> Problem to solve:
Please copy the part of the answer below on reading netCDF data in R from "Read data (note" to "count=c(-1, -1, 1))".

> Quoted passage:
______

When you extract your variable, you need to specify which dimensions you want. Currently you're asking R to get everything and so I suspect it's creating a 3D array which will likely be enormous.
The ncdf4 package generally supersedes ncdf, you should try using that instead. You need to decide if you want to read data by location for time or by time step for location. This is easier to envisage on a plain 2D grid:
- Single cell at all time steps
- All locations single time step
Yours is a 3D grid through time (albeit with the 3rd dimension only two bands), however it looks like your variable isn't using the bands dimension. Here's a 2D workflow based on ncdf4, ignoring your bands:
Package:
install.packages("ncdf4")
library(ncdf4)
Open connection:
nc = nc_open("~/dir/dir/file.nc")
For a grid at one time step
Read dimensions:
precip = list()
precip$x = ncvar_get(nc, "lon")
precip$y = ncvar_get(nc, "lat")
Read data (note start is the index in dimensions to begin and count is how many observations from that point, so here we read the whole grid at the first time step):
precip$z = ncvar_get(nc, "precip", start=c(1, 1, 1), count=c(-1, -1, 1))
# Convert to a raster if required
precip.r = raster(precip)
To read a single cell at all time steps
You need to find your cell index, precip$x
and precip$y
will help. Once you have it (e.g. cell x=5 and y=10):
precip.cell = ncvar_get(nc, "precip", start=c(5, 10, 1), count=c(1, 1, -1))

______

> Material supplied:
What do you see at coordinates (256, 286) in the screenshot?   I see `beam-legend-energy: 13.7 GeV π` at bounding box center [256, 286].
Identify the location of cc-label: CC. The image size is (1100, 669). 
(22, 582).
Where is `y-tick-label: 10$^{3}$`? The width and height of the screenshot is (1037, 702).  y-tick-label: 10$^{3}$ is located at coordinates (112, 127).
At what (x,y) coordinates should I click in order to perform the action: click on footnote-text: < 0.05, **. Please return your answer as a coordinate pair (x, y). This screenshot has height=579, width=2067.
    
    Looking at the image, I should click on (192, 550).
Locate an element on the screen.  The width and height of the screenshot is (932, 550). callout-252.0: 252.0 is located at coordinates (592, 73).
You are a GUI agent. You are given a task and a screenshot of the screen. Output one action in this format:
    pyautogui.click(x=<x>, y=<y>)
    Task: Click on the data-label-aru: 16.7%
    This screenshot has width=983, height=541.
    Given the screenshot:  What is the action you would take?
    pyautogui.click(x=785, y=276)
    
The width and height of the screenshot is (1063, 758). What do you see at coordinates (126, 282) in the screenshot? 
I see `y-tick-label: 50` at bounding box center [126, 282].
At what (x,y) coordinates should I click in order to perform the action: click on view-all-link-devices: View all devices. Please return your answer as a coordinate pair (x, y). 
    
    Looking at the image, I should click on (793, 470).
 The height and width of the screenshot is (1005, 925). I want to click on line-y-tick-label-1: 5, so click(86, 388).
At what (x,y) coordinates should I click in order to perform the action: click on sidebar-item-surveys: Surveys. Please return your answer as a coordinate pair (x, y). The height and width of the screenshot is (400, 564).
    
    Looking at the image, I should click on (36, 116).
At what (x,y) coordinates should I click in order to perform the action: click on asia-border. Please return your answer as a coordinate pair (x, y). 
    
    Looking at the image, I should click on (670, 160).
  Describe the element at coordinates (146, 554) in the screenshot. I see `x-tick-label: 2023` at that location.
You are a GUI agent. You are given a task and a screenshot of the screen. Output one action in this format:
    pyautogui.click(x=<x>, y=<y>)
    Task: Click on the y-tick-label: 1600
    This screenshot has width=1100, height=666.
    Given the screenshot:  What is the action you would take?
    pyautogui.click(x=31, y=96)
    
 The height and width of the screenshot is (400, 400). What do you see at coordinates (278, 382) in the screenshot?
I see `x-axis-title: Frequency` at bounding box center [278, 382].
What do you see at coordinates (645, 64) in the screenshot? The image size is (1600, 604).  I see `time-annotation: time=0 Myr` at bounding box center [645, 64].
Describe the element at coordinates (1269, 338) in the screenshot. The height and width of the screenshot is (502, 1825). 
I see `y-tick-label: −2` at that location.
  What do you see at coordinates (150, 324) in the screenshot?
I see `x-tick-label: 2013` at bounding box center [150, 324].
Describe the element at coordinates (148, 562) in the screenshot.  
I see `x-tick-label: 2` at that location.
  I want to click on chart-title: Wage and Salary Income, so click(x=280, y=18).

______

> Response box:
Read data (note start is the index in dimensions to begin and count is how many observations from that point, so here we read the whole grid at the first time step):
precip$z = ncvar_get(nc, "precip", start=c(1, 1, 1), count=c(-1, -1, 1))